Diamonds combined with Nvidia GPU turns it into the fastest graphics card ever
Diamond FoundryDiamonds might prove to be more than just a girl’s best friend as Diamond Foundry tinkers with an Nvidia GPU to create the world’s fastest graphics card.
The race to extract ever greater performance from silicon chips seems endless, but as with everything, there are limits. The more power you cram into a smaller space, the higher the power requirements are – and the more heat it produces. A company called Diamond Foundry is using a novel method to tackle this problem – diamonds.
At the moment, companies such as Intel have been utilizing glass substrates in the production of its chips in an attempt to achieve greater efficiency and improve communication between different chips.

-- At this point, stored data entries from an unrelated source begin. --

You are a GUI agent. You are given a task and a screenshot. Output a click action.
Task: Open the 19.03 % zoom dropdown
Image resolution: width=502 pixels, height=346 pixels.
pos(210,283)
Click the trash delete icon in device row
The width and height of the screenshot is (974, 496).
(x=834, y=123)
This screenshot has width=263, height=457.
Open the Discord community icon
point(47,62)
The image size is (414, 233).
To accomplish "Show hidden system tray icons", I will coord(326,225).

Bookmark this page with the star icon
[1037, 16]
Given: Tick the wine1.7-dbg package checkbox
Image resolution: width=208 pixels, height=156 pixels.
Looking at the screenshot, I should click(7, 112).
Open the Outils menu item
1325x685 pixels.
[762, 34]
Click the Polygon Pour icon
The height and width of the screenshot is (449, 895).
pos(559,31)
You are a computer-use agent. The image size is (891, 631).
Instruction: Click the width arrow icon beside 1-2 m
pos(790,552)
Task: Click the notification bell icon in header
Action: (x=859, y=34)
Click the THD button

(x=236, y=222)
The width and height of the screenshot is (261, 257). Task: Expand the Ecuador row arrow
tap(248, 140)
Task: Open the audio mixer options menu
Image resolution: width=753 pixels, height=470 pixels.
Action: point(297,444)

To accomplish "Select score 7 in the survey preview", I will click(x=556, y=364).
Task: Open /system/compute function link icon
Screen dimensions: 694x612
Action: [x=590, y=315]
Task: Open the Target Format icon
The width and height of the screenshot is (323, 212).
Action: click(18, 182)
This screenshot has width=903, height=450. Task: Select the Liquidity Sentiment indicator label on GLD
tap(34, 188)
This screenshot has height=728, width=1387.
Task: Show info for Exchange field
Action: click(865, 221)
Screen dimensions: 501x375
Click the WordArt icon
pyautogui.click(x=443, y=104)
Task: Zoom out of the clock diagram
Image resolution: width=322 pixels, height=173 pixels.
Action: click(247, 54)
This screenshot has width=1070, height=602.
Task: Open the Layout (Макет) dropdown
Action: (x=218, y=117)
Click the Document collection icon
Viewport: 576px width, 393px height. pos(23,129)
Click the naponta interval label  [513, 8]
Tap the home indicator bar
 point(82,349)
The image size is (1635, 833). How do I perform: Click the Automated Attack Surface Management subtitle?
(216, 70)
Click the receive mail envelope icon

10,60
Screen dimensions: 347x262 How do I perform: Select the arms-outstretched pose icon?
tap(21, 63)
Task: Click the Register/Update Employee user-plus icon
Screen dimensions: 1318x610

Diamond Foundry, meanwhile has spent almost 30 years working on a project that integrates diamond wafer substrates to get premium performance from chips for as long as possible.
Diamond Foundry tested the culmination of its process on an unnamed high-end Nvidia GPU and announced that it led to performance up to three times higher than the best-recorded performance from the same GPU with a normal configuration according to the Wall Street Journal.
These figures have not been subject to normal benchmarking outside of Diamond Foundry itself, so cannot currently be confirmed. However, if the figures are accurate, it would be the fastest graphics card ever made.
New diamond GPU could be 17, 200 times better than what we have now
In order to get these spectacular results, Diamond Foundry utilized a process called heteroepitaxy, which involves creating slightly mismatched crystal layers of substrate. This technology was able to create single-crystal diamonds on scalable substrates, which were then in turn scaled up to create diamond wafers that can be used in chips such as GPUs and CPUs.
The company claims that if it can iron out the imperfections in the process, diamond wafers could be 17,200 times better than silicon, and 60 times better than silicon carbide. That said, there is no word on how long it would be before diamond-powered CPUs and GPUs could make it to market, nor is it clear what the incorporation of diamonds would do to the price point.